More-than-typical shortages of common over-the-counter and prescription drugs have caused headaches for sick Americans and those managing chronic diseases.
Public attention has focused on widespread shortages linked to increased demand for medicines used to treat common respiratory diseases, such as flu and respiratory syncytial virus. Those ailments spiked nationwide after a pandemic hiatus.
"Demand shortages have been kind of a new challenge for us since the pandemic," said Valerie Jensen, associate director of the drug shortage staff at the FDA. In addition to shortages of cold and flu medication, Jensen pointed to surging demand last year for Adderall and the diabetes drug Ozempic. “We've had some unusual circumstances.”

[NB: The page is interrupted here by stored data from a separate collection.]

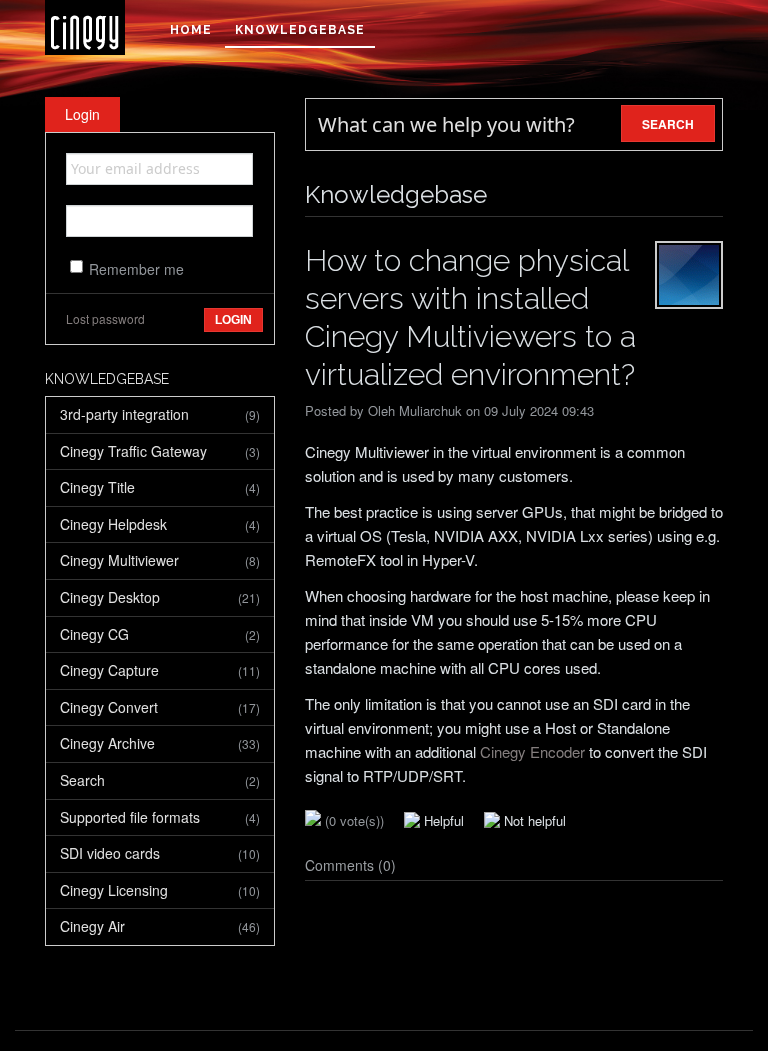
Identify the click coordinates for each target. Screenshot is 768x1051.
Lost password (105, 318)
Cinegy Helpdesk (160, 524)
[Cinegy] (85, 27)
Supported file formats (160, 817)
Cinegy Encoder (532, 751)
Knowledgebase (300, 30)
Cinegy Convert (160, 707)
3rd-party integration (160, 414)
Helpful (442, 820)
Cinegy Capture (160, 670)
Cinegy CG (160, 634)
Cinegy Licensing (160, 890)
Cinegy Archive (160, 743)
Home (191, 30)
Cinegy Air (160, 926)
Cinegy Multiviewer (160, 560)
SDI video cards (160, 853)
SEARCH (668, 124)
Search (160, 780)
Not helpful (533, 820)
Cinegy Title (160, 487)
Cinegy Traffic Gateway (160, 451)
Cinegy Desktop (160, 597)
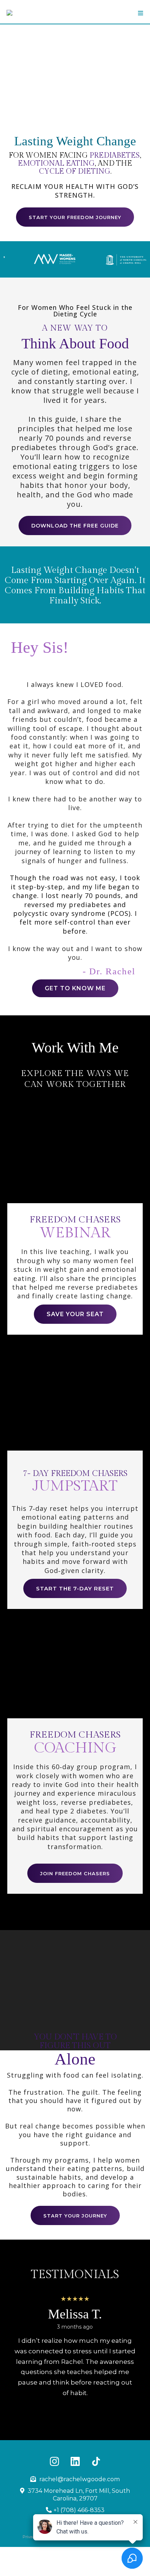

Most shortages were caused by supply-chain issues for which public policy solutions might exist. But while long-term changes might help the supply chain function better, they wouldn't necessarily stop a real-time shortage in its tracks.
Erin Fox, a senior pharmacy director at University of Utah Health who directs its Drug Information and Support Services, says her team is tracking 290 active shortages with only a handful spurred by consumer demand.
What’s going on:
— Supply disruptions: Contamination at manufacturing facilities is among the most common problems, although delays and discontinuations also contribute, according to the FDA.
Supply shortages are often linked to companies cutting corners, said Ilisa Bernstein, who spent the past 10 years of her more than 30-year FDA tenure dealing with shortage-related compliance issues.
“When you cut corners, you have problems, and when you have problems, you have to fix them,” said Bernstein, now interim CEO at the American Pharmacists Association. Fixing those problems often means shutting down the manufacturing line.
— Haves and have-nots: Some of the drug shortages are actually signs of misallocation. Certain parts of the country might have more supply than they need, while other parts of the country are low on or out of stock. Reallocation is easy enough for big national pharmacies like Walmart but harder for hospitals or independent pharmacies.